Item coordinate data
▽

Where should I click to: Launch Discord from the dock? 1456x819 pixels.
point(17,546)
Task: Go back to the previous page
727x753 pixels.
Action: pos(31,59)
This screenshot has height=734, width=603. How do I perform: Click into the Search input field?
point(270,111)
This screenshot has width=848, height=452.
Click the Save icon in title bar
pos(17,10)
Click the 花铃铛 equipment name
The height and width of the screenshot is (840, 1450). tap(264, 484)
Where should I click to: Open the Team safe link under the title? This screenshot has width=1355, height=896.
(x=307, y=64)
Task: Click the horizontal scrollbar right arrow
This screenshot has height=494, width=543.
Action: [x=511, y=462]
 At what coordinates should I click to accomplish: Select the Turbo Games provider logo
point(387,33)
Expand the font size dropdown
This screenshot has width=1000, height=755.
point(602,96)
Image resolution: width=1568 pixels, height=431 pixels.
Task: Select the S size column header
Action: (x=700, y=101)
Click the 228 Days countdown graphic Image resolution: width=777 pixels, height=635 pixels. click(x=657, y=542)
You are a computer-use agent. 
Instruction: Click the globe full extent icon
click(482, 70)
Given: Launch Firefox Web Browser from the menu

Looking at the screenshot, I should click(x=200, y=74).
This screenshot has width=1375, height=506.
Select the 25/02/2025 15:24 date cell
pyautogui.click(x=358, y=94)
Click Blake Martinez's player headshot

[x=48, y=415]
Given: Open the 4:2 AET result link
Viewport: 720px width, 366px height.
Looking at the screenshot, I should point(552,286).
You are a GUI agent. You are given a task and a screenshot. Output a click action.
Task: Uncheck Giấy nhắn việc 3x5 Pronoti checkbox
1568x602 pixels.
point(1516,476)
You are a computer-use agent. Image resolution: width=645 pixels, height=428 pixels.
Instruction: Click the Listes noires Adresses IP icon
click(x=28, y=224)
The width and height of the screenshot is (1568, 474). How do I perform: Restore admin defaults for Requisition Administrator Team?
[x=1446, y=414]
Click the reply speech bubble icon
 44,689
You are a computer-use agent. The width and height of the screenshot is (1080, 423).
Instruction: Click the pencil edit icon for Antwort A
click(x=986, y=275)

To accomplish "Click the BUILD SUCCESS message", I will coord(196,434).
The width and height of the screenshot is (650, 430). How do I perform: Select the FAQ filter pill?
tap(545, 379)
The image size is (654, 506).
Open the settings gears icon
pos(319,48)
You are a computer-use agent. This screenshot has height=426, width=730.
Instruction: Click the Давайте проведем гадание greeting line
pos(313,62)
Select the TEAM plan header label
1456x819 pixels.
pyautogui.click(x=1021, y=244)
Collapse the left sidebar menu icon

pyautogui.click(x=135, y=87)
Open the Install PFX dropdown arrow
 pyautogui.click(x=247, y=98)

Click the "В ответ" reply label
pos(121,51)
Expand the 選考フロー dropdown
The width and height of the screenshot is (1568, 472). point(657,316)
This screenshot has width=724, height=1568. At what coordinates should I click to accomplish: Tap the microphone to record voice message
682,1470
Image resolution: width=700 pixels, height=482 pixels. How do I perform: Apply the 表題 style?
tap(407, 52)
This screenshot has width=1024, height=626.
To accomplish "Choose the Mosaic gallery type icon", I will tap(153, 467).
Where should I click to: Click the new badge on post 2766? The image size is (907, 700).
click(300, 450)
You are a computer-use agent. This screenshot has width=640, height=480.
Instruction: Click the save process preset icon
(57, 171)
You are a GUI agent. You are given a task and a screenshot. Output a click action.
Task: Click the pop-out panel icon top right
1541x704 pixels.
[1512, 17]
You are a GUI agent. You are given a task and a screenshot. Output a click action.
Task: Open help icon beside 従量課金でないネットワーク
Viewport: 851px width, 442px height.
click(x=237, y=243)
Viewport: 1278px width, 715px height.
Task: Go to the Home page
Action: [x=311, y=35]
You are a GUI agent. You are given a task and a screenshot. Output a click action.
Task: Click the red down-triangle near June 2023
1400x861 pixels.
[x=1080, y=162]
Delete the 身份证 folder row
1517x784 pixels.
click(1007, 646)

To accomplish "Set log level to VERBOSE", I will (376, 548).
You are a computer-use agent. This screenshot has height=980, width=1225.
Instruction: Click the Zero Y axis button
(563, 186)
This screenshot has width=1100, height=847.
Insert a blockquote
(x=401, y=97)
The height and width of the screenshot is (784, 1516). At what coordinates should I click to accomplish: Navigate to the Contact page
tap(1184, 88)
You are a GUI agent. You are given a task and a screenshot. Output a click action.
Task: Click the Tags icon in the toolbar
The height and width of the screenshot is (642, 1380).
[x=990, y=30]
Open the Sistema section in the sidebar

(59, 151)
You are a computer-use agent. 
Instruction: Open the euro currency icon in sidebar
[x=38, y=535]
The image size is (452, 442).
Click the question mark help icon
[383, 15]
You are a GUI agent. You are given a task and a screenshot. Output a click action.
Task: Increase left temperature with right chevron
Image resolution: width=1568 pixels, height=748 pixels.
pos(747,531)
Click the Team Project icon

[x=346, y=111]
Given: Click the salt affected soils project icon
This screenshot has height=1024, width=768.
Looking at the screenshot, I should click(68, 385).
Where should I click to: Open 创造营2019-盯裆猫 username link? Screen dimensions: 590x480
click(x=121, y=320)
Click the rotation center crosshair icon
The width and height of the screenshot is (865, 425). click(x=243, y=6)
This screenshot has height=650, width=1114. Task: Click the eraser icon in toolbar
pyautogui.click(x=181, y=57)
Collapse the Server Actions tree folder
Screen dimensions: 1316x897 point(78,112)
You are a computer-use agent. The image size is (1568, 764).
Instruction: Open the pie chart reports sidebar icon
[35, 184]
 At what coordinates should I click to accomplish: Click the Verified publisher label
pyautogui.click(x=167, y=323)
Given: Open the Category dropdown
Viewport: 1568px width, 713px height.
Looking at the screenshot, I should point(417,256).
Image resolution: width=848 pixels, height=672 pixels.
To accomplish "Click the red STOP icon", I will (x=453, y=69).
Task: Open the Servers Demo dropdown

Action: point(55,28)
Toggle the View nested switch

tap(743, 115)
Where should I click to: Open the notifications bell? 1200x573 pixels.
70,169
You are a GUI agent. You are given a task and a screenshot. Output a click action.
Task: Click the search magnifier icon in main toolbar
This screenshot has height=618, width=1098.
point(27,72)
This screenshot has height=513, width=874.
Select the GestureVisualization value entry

△

How many lines in the items above contain the string "sidebar"? Case counts, and the reply should be the number alone.

EXERCISE SOLUTION>
4